Il nuovo “assetto mondiale” che a Primo Levi parve di scorgere alla fine degli anni Settanta, quello che garantiva armonia fra i popoli e uguaglianza fra etnie, sarebbe stato prodotto da creature la cui origine sormonta il livello naturale, viene da esperimenti e forse da mondi sconosciuti. Addirittura – viene lasciato intuire al lettore – potrebbe essere il risultato di una incombente invasione di strane creature.
Quando ci sono di mezzo Primo Levi e questioni legate alle scienze si rischia uno spiacevole restringimento di prospettiva: credere, cioè, che Levi abbia trattato alcuni temi soltanto perché aveva familiarità con una certa materia, trascurando con ciò tutto un coté culturale nel quale inserirlo e di cui era di certo consapevole. Questo brano e il grosso delle scritture contenute in Vizio di forma non chiamano in causa soltanto l’intertesto leviano, ma partecipano di un quadro letterario più ampio al quale si deve far risalire una lunga serie di scritture, di tono artistico più o meno valido, che attraversano tutti gli anni Sessanta e la cui matrice potrebbe essere individuata sia in Facial justice di Leslie Poles Hartley (1960) che in Harrison Bergeron di Kurt Vonnegut (1961), dove il mondo ricomincia dopo una guerra mondiale, i bambini nascono in provetta e si lavora per annullare le differenze tra gli uomini, anche nell’aspetto. Da noi si deve registrare un singolare racconto di Dino Buzzati apparso sul «Corriere d’Informazione» nel settembre del 1964 e intitolato Il bambino illecito. Quell’esemplare di narrazione breve – che a sua volta si inseriva in un viatico di scritture e di studi sulle origini di stampo scientifico e fantascientico che Buzzati percorreva sin dalla metà degli anni Cinquanta, quando interloquiva con Leonardo Sinisgalli circa la sua rivista, «La Civiltà delle Macchine» – trasse spunto da un caso che suscitò molto clamore in Italia, quello del dott. Daniele Petrucci che a metà degli anni Sessanta documentò di aver fatto nascere una trentina di bambini fecondando ovuli al di fuori del grembo materno.

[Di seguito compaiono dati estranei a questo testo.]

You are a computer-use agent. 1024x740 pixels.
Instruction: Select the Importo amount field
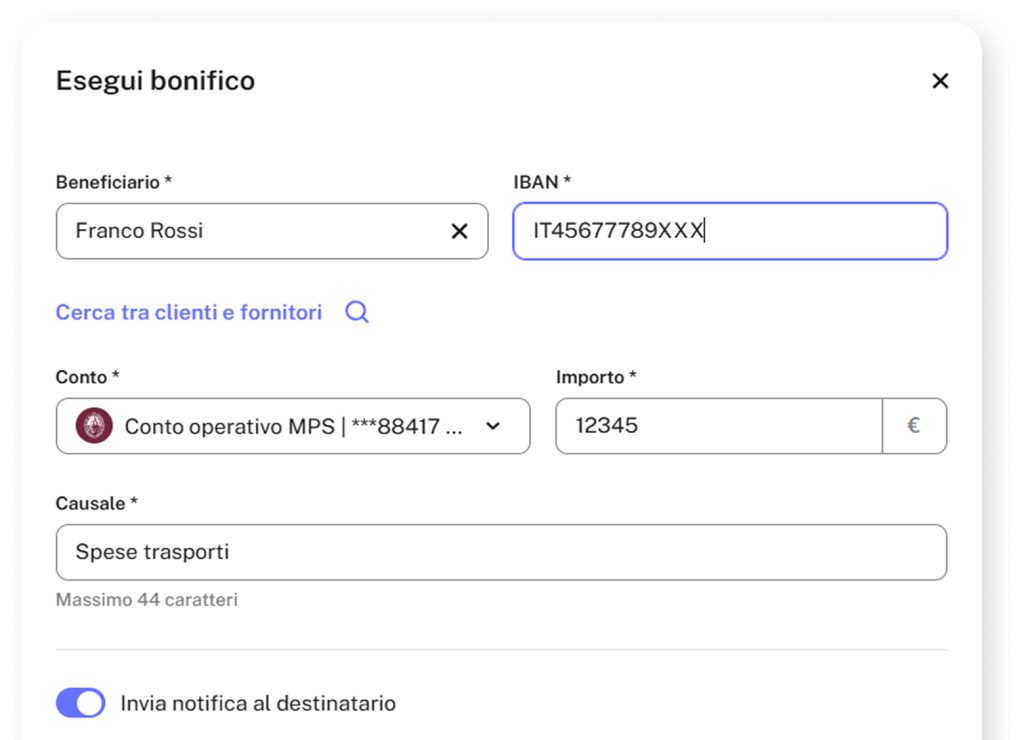719,426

Buzzati scrive un racconto dissacrante, capovolgendo i termini della questione: in un contesto nel quale la normalità delle cose era la nascita in provetta, l’origine della specie era affidata a una «produzione esclusivamente di bambini e di bambine bianche di tipo “mentale” e “submentale”. C’era anche un nuovo reparto – scrive Buzzati – a carattere sperimentale, per la produzione di tipi “supermentali”, ma era tenuto in sospetto dalle autorità […] una illecita forzatura nello sviluppo di certe particolari qualità della mente, ciò che poteva domani riuscire pericoloso per l’equilibrio sociale». Dunque, i “sintetici” di Levi, queste creature che predicano una nuova origine, un superamento della condizione naturale e sono promessa di un mondo nuovo e normalizzato nei valori e nelle forme, vengono da questa traiettoria culturale e letteraria.